I was fortunate enough to be in Iowa when Haley came through for a campaign visit in the summer of 2021. She wasn’t alone, either — Mike Pompeo was coming in shortly after that, as was Mike Pence.
This is something that has impressed me since early 2021. At least to some extent, there is a normal Republican presidential contest going on. That is, the expected Republican candidates have been visiting Iowa, New Hampshire, and other early-contest states, meeting with party activists, major donors, usual endorsers, attending the large party events, and so forth. They were preparing for a world in which Donald Trump declined to run.
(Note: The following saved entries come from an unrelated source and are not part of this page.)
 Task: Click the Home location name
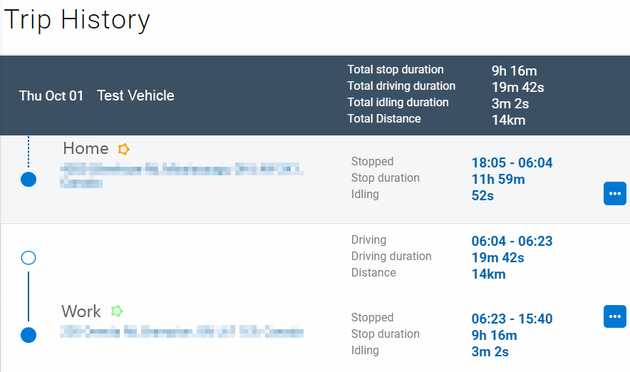click(86, 149)
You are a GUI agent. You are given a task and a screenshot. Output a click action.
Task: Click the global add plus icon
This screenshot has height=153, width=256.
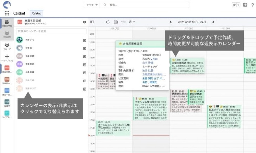(245, 5)
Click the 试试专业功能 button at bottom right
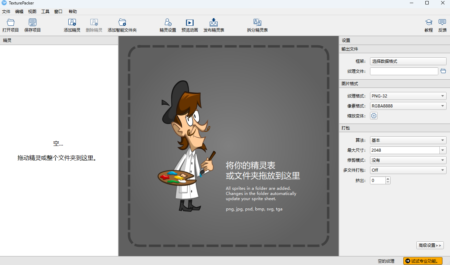Viewport: 450px width, 265px height. pos(423,261)
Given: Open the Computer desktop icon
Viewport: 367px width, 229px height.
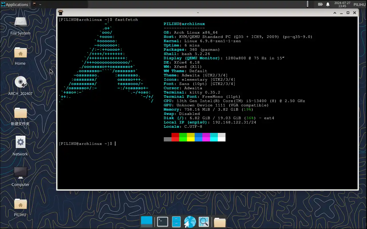Looking at the screenshot, I should [x=20, y=173].
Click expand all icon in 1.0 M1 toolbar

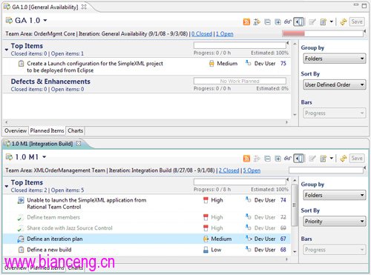278,159
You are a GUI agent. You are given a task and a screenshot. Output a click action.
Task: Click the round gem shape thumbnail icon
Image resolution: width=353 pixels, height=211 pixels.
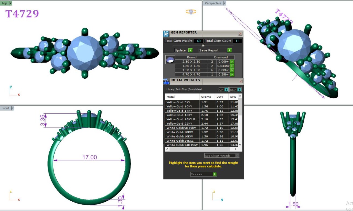coord(170,60)
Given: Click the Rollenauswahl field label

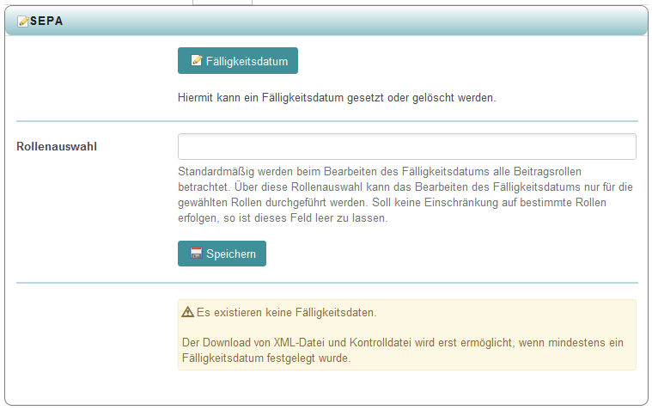Looking at the screenshot, I should click(x=57, y=146).
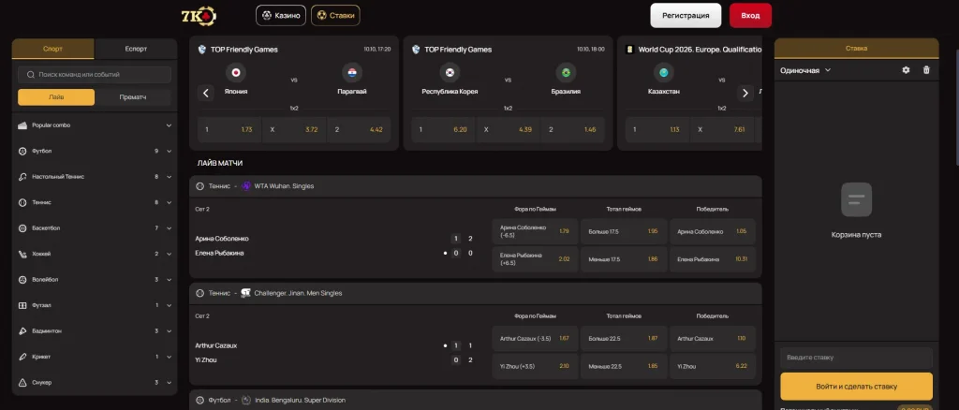The width and height of the screenshot is (959, 410).
Task: Click the Hockey icon in sidebar
Action: pos(22,254)
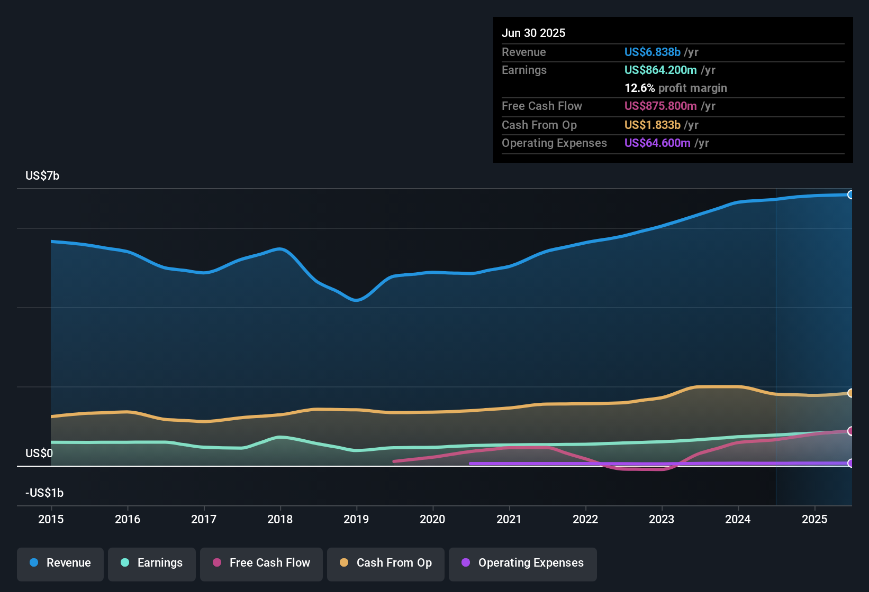The image size is (869, 592).
Task: Click the Revenue value US$6.838b in tooltip
Action: tap(653, 52)
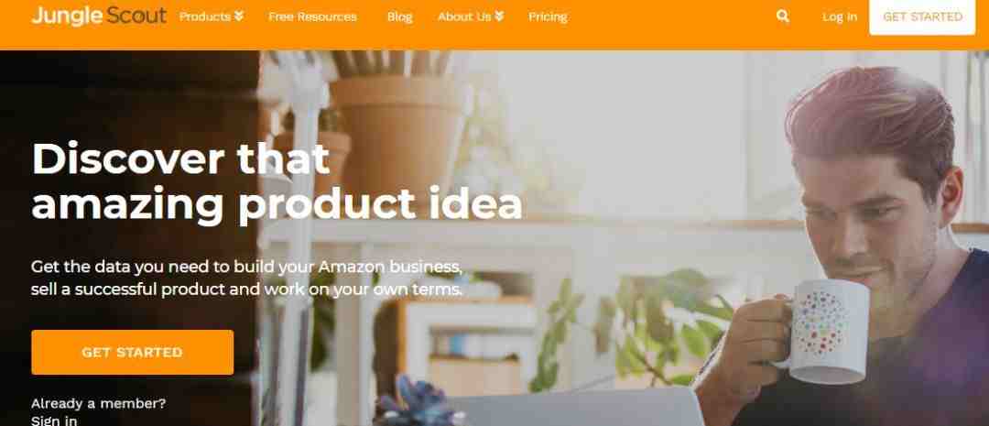This screenshot has height=426, width=989.
Task: Click the 'Already a member?' text
Action: [98, 403]
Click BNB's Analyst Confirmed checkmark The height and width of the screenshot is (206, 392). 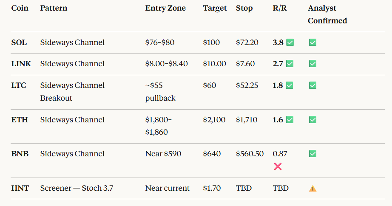point(312,154)
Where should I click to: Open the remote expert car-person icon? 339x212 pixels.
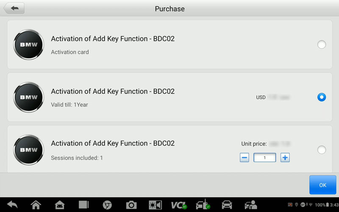pos(251,205)
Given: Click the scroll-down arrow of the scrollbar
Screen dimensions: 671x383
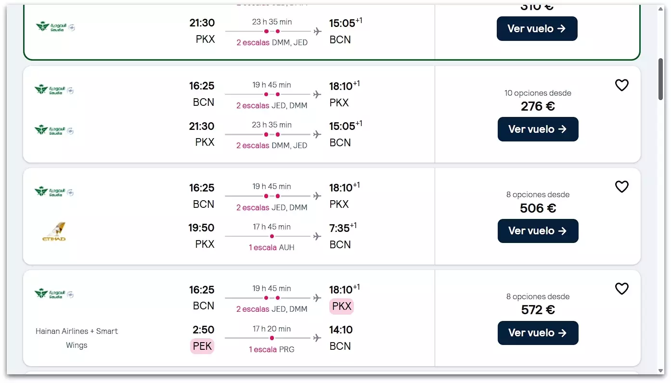Looking at the screenshot, I should (x=661, y=370).
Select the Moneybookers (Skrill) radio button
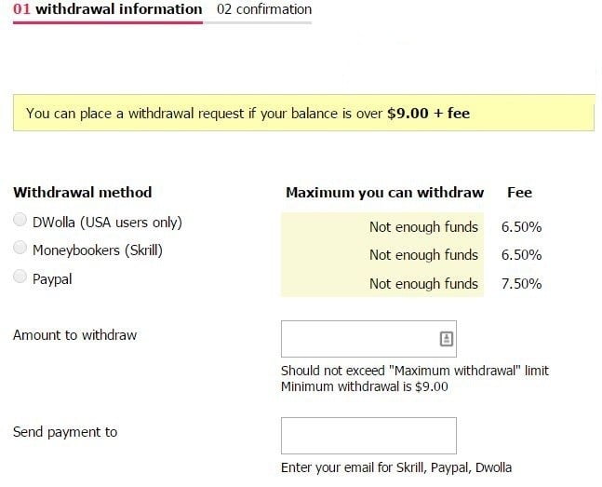The height and width of the screenshot is (487, 602). click(20, 248)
For the most part, no one was really making a commitment to these candidates yet, but it’s important for them to make the effort and make friends where they can.
The impression I got at the time was that many or most of these candidates would drop out, or never even formally announce their candidacies, once Donald Trump got in.
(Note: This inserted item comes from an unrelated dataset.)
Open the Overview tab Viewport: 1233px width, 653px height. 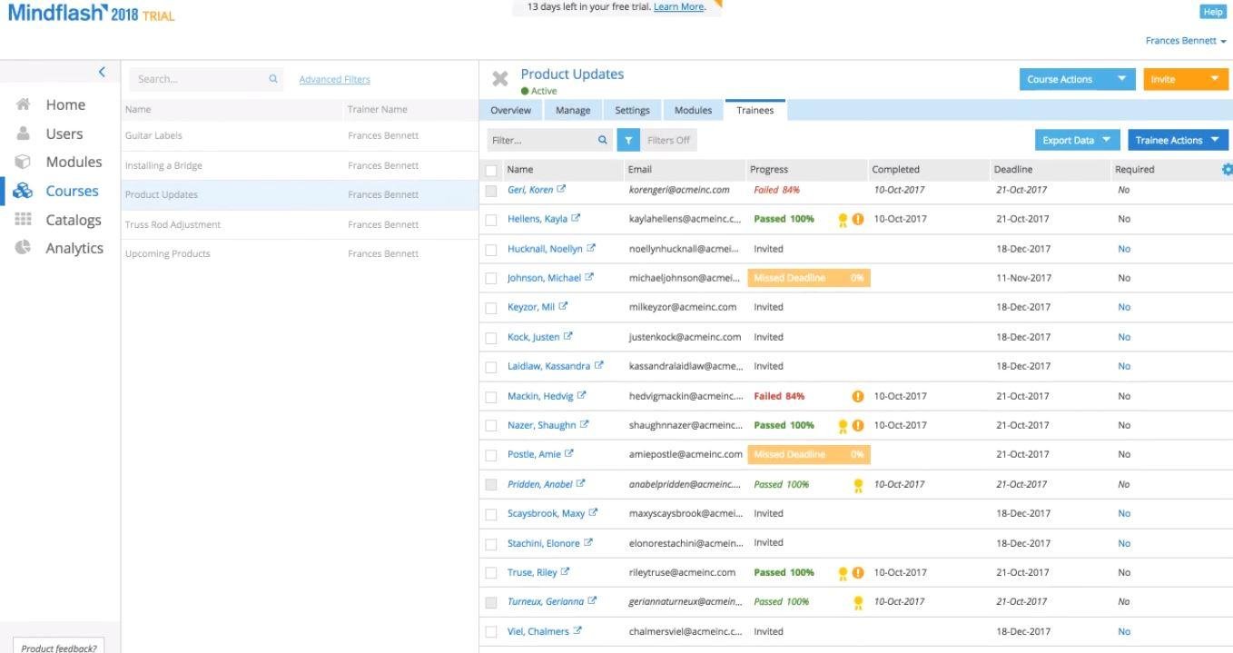(510, 110)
The fact that Haley is announcing several months after Trump did is notable. I rather doubt she has much chance at the nomination. But she clearly sees Trump as more vulnerable than he was a year or two ago. And she’s demonstrating this in two ways:
She wouldn’t be running if she didn’t think she could win.
She wouldn’t be running if she didn’t think she could withstand any invective Trump throws her way.
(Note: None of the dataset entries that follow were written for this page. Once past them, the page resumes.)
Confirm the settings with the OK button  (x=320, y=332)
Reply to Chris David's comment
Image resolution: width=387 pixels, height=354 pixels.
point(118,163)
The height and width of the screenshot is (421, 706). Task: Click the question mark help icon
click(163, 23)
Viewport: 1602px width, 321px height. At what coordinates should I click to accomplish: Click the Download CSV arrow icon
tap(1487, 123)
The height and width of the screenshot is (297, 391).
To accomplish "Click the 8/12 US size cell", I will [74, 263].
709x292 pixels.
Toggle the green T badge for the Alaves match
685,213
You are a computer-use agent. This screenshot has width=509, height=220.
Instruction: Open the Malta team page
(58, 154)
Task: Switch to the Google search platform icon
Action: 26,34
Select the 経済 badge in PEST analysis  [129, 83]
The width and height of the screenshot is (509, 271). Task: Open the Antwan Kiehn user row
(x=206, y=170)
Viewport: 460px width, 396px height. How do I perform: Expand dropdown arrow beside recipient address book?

This was clearly on her mind when she spoke in Iowa back in 2021. At an event hosted by the Young Republicans of Story County, she was asked a number of pertinent questions about her candidacy, including:
How do we win back suburban voters?
What’s best approach to China?
Who would you nominate for SCOTUS?
How should we be thinking about January 6th?
Are we the party of Trump? Should we be?
Okay, first of all, shout out to Iowa Republicans for asking legitimately interesting questions and taking the first-in-the-nation thing seriously. But her answers on those last questions were telling.
Regarding January 6th, she said, “I was disappointed with how Trump responded after the election, especially as it related to Mike Pence, who was nothing but loyal to him, and going into the Georgia races, and I’ve said that.” However, “President Trump’s going to be a part of this party for a long time. We want him to be, we want him to be a source for good…. We should welcome that.”
So, notably, she was trying to split the baby on an issue that was obviously of great importance to Republicans. She wanted to be seen as willing to criticize Trump where necessary, but also still a loyal supporter of his.
This has clearly changed. It remains to be seen just how much she’s willing to criticize him directly on the campaign trail. Should she find herself facing him in debates this summer, it’ll be interesting to see whether she goes after him or, as most Republican candidates did in 2016, the other candidates. But she knows full well that he is vicious and unkind to his opponents, and she just doesn’t seem as worried about that anymore.